Très schématiquement, ce qui intéresse les employeurs,
c'est le coût total du travail, charges sociales comprises. Les
salariés, en revanche, sont sensibles au salaire net des cotisations
sociales et certainement net aussi de l'impôt sur le revenu. Cet
" écart de point de vue " entre employeurs et salariés
est appelé par les économistes : coin salarial ou coin
fiscalo-social
18(
*
)
.
On montre facilement que l'équilibre sur le marché du travail est
le même, quelle que soit la répartition entre cotisations
salariés et employeurs (prédominance des cotisations
salariés ou prédominance des cotisations employeurs). En effet,
dans les deux cas, le coût du travail dont dépend la demande de
travail émanant des entreprises, et le salaire net, dont dépend
l'offre émanant des travailleurs sont les mêmes.
Seule la
position du salaire brut est différente.
D'un point de vue macroéconomique, les cotisations employeurs peuvent
être vues aussi comme un impôt sur les salariés, du moins
à long terme.

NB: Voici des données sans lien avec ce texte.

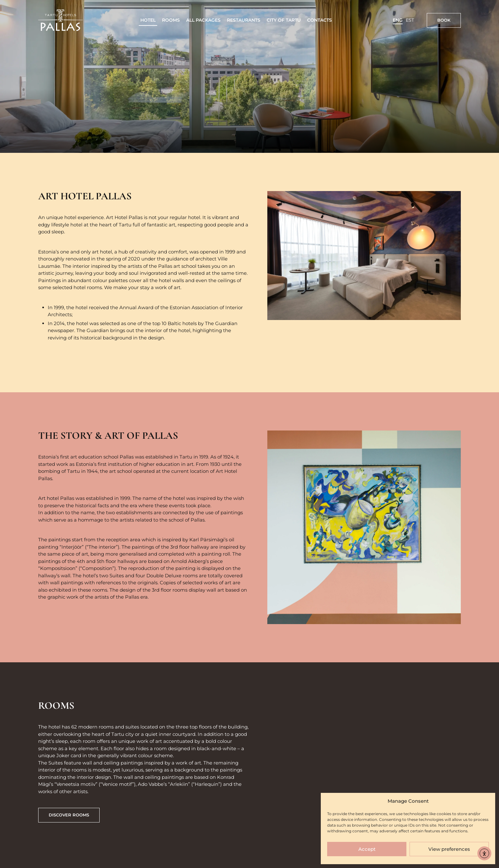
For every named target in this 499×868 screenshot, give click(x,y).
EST (410, 20)
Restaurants (244, 20)
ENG (398, 20)
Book (444, 20)
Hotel (148, 20)
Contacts (319, 20)
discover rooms (69, 815)
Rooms (171, 20)
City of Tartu (284, 20)
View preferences (449, 849)
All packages (203, 20)
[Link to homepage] (60, 20)
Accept (367, 849)
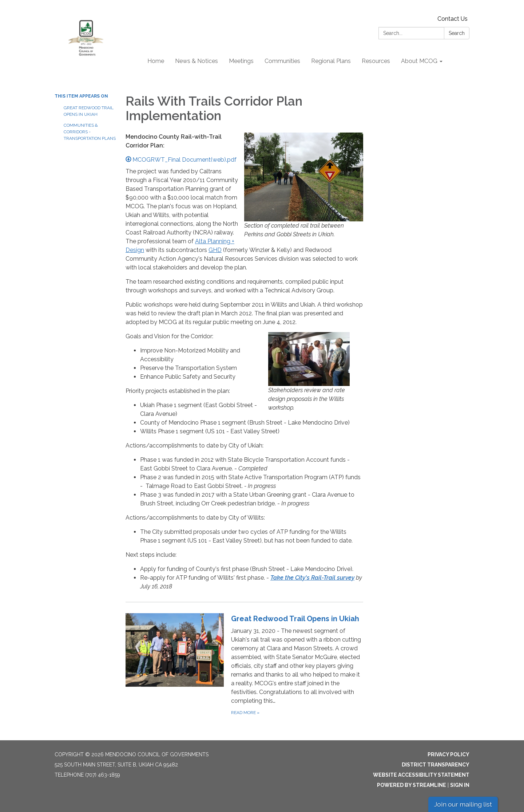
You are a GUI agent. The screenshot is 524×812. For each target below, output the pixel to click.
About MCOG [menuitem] (419, 61)
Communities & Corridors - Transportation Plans (89, 132)
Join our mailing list (463, 804)
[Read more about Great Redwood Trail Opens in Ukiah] (244, 665)
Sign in (460, 785)
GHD (215, 250)
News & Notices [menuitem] (196, 61)
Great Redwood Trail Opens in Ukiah (88, 111)
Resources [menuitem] (376, 61)
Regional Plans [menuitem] (331, 61)
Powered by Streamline (412, 785)
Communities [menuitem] (282, 61)
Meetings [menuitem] (241, 61)
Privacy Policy (448, 754)
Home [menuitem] (156, 61)
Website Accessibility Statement (421, 775)
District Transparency (436, 765)
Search (457, 33)
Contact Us (452, 19)
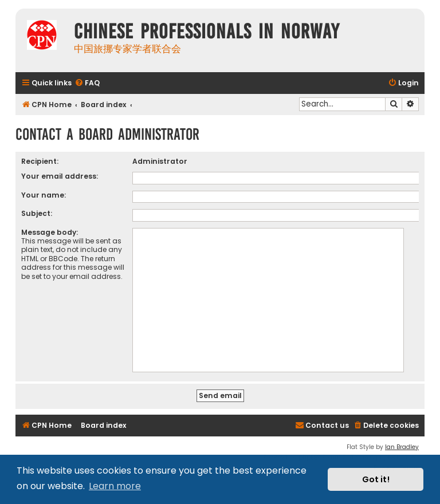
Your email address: (60, 176)
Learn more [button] (115, 486)
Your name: (44, 195)
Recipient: (40, 161)
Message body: (49, 232)
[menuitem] (87, 83)
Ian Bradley (402, 447)
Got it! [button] (376, 479)
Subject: (37, 213)
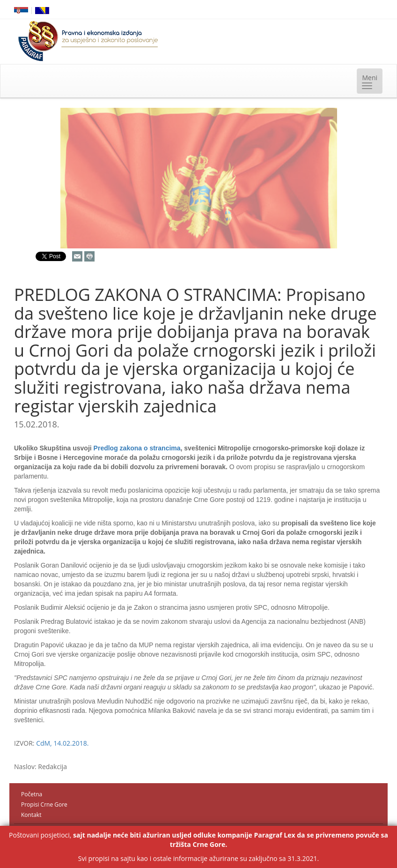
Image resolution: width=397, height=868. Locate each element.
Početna (31, 794)
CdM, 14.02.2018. (62, 743)
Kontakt (31, 815)
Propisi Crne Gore (44, 804)
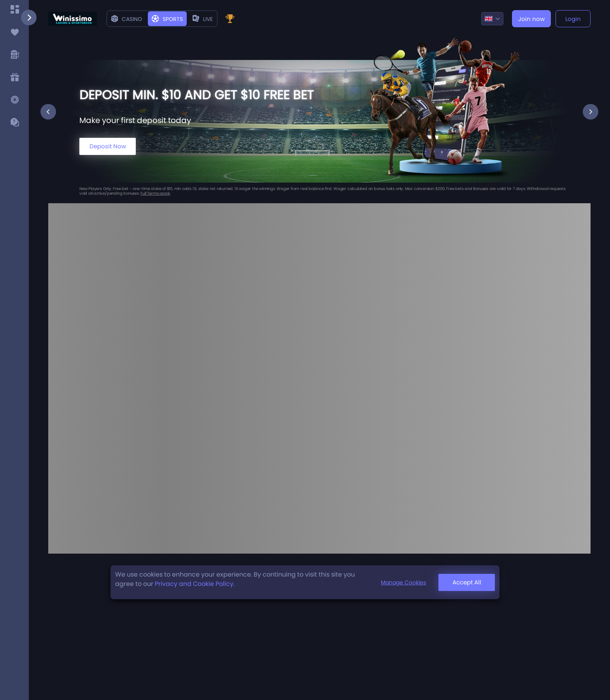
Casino (126, 19)
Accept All (467, 582)
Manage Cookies (403, 582)
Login (573, 19)
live (203, 19)
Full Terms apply (155, 193)
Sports (167, 19)
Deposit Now (108, 146)
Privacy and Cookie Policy (194, 584)
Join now (531, 19)
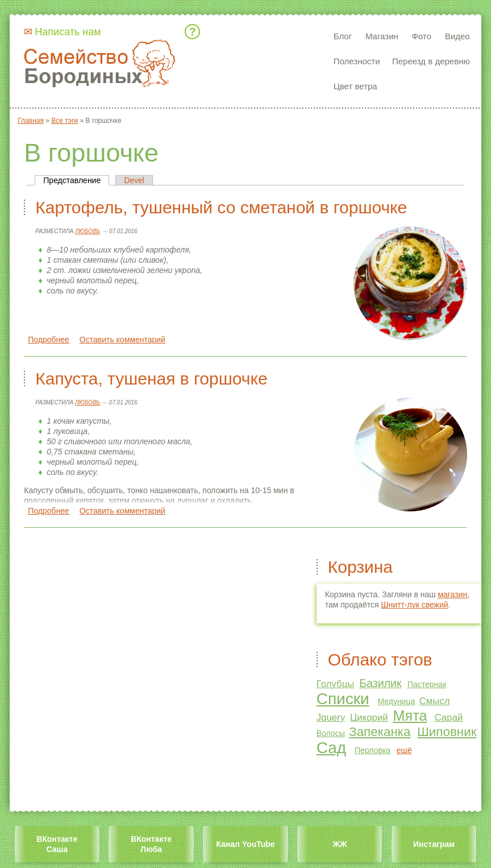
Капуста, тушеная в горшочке (151, 378)
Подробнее (48, 340)
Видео (457, 36)
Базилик (380, 683)
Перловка (372, 750)
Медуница (396, 701)
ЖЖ (339, 844)
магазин (452, 594)
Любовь (88, 231)
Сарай (449, 717)
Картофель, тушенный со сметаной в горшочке (221, 207)
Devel (134, 180)
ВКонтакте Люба (151, 844)
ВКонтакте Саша (57, 844)
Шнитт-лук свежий (415, 605)
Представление (76, 180)
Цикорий (369, 717)
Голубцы (335, 684)
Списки (343, 698)
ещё (404, 750)
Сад (331, 747)
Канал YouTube (245, 844)
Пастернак (427, 684)
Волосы (331, 733)
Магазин (382, 36)
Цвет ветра (355, 86)
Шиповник (447, 731)
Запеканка (380, 731)
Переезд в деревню (431, 61)
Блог (343, 36)
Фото (422, 36)
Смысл (435, 701)
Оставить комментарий (122, 340)
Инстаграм (434, 844)
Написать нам (68, 32)
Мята (410, 716)
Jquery (331, 717)
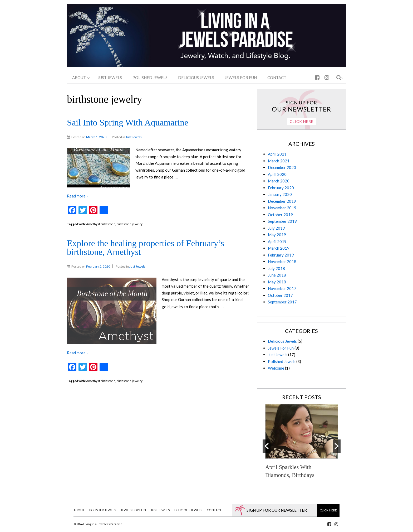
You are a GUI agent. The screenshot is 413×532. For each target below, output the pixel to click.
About (79, 510)
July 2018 (276, 268)
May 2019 (277, 235)
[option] (302, 442)
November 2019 (282, 208)
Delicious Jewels (282, 341)
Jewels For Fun (281, 348)
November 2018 (282, 262)
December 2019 (282, 201)
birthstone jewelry (130, 224)
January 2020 (280, 194)
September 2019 (282, 221)
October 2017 (280, 295)
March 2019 (279, 248)
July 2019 (276, 228)
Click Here (302, 121)
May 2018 (277, 282)
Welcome (276, 368)
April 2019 (277, 241)
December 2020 (282, 167)
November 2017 (282, 288)
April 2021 (277, 154)
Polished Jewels (282, 361)
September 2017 (282, 302)
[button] (267, 446)
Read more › (77, 196)
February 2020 (281, 188)
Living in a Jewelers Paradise (102, 524)
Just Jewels (134, 137)
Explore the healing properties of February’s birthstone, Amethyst (145, 248)
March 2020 (279, 181)
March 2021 (279, 161)
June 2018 (277, 275)
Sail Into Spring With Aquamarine (127, 122)
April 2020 (277, 174)
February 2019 (281, 255)
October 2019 (280, 215)
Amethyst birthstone (101, 224)
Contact (214, 510)
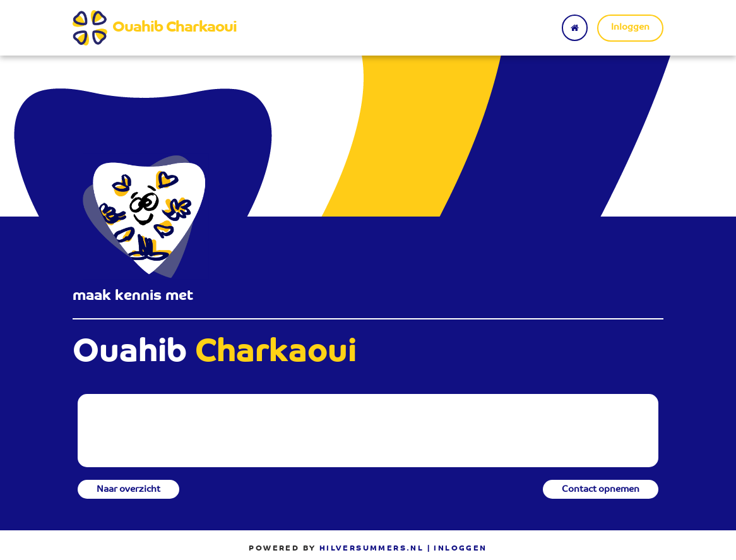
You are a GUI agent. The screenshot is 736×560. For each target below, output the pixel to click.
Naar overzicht (128, 490)
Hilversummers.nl (371, 549)
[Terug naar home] (574, 28)
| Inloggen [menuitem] (457, 549)
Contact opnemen (600, 490)
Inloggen (630, 28)
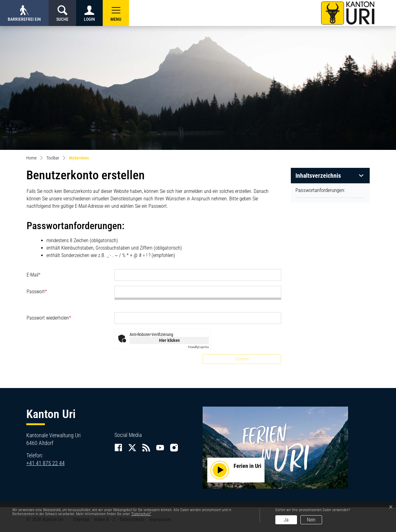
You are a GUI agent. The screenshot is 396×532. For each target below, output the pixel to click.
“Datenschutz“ (141, 514)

L'argumentation macroéconomique est la suivante :
la hausse des cotisations employeurs diminue la compétitivité des
entreprises et fait baisser les profits, ce qui nuit à l'activité
économique. Toutes choses égales par ailleurs, le taux de
chômage augmente, ce qui fait baisser les salaires par un effet Phillips.
La hausse des cotisations sociales employeurs doit se répercuter
entièrement sur les salaires
19(
*
)
.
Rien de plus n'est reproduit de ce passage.